Every once in a while as I consider the Twins shortstop conundrum, I think of the example set by Earl Weaver in the 1970s with the Baltimore Orioles.
He had a shortstop, Mark Belanger, who was a marvelous gloveman but simply could not hit -- career batting average of .228, career slugging percentage .280. But The Blade was a fixture in Weaver's lineups for more than a decade because he helped keep guys like Jim Palmer, Dave McNally and Mike Flanagan in the game for seven innings.
If the O's had the lead late, great; if not, Weaver had a raft of pinch-hitters he could deploy.

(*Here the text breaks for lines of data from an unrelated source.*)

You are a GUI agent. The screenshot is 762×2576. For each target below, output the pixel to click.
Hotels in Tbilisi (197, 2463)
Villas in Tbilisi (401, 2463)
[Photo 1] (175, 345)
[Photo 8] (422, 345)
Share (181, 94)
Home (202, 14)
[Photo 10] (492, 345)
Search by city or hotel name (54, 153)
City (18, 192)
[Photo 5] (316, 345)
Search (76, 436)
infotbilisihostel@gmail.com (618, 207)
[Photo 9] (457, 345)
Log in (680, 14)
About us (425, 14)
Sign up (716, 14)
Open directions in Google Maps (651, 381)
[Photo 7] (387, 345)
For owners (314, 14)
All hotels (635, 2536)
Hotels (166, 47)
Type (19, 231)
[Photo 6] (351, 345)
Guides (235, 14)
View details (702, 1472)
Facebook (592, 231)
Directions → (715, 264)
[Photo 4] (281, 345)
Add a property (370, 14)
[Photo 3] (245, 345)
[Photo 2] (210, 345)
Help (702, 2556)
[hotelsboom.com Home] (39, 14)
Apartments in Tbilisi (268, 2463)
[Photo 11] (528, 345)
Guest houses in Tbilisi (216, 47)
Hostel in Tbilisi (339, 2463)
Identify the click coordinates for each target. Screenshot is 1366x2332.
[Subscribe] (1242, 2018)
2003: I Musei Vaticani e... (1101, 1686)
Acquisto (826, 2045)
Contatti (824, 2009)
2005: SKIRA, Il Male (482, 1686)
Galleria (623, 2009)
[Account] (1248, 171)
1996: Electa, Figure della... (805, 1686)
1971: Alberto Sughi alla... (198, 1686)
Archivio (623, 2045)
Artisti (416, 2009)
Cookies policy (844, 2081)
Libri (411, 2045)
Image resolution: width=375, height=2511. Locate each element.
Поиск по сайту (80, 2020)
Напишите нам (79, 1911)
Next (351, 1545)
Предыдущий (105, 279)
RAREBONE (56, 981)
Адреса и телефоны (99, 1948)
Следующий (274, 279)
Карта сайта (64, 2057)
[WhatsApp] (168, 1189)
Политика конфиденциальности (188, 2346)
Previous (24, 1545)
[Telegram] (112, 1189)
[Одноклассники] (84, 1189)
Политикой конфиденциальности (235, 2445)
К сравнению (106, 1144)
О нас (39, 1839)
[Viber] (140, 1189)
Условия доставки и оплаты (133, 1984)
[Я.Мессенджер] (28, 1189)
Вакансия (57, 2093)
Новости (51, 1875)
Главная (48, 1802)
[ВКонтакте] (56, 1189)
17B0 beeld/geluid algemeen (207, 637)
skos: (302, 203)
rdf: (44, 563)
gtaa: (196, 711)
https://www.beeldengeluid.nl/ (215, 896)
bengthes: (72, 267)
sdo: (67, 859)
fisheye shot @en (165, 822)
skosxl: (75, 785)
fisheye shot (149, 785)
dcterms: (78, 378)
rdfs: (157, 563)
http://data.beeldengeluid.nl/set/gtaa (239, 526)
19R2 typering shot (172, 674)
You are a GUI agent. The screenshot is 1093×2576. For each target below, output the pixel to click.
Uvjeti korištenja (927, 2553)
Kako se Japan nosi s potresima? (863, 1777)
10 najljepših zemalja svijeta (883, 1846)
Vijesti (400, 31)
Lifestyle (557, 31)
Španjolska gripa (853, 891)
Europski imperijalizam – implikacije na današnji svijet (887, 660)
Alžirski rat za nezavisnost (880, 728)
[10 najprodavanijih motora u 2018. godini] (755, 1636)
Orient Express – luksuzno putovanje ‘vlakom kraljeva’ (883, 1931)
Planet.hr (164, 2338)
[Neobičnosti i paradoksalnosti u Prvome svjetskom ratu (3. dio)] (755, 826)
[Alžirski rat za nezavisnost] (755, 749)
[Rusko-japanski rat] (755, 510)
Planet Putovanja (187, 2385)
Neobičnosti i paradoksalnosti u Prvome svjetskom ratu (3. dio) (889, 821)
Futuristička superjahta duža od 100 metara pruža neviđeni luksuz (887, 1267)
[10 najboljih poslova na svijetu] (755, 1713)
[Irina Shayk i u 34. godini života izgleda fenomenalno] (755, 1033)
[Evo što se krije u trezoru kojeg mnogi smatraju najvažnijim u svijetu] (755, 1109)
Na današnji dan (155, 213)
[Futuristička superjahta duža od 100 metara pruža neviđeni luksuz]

One could imagine the Twins trying the same approach in 2017, with Engelb Vielma in the Belanger role. Vielma is a scrawny gloveman -- everybody who has been exposed to him raves about him as a fielder -- who last year hit .271 at Double-A Chattanooga, albeit with no power (just 11 extra base hits). He was added to the 40-man roster this offseason,
The Twins have, depending on how one views Danny Santana, three or four shortstop options on their 40 -- Eduardo Escobar, Jorge Polanco, Vielma, maybe Santana (listed on the team website as an outfielder). I'm confident that Vielma is the best defensive player of the four, and just as confident that he is by far the weakest hitter.
You may remember that last month I published a post about a Baseball America piece about the growing demand for power from shortstops. The idea was that a major league regular has to project to "45" power, fringe average on the 20-80 scouting scale. Vielma, listed at a mere 155 pounds, is almost certainly a 20.
Paul Molitor has shown in his two years as manager little inclination to shake the glove tree. He plays guys he thinks can hit for him. But he's also managing in a different era than Weaver. There were a lot of shortstops in the 1970s with 20 power. That's not the case today. Playing Belanger then wasn't sacrificing as much offense relative to the league as playing Vielma would today.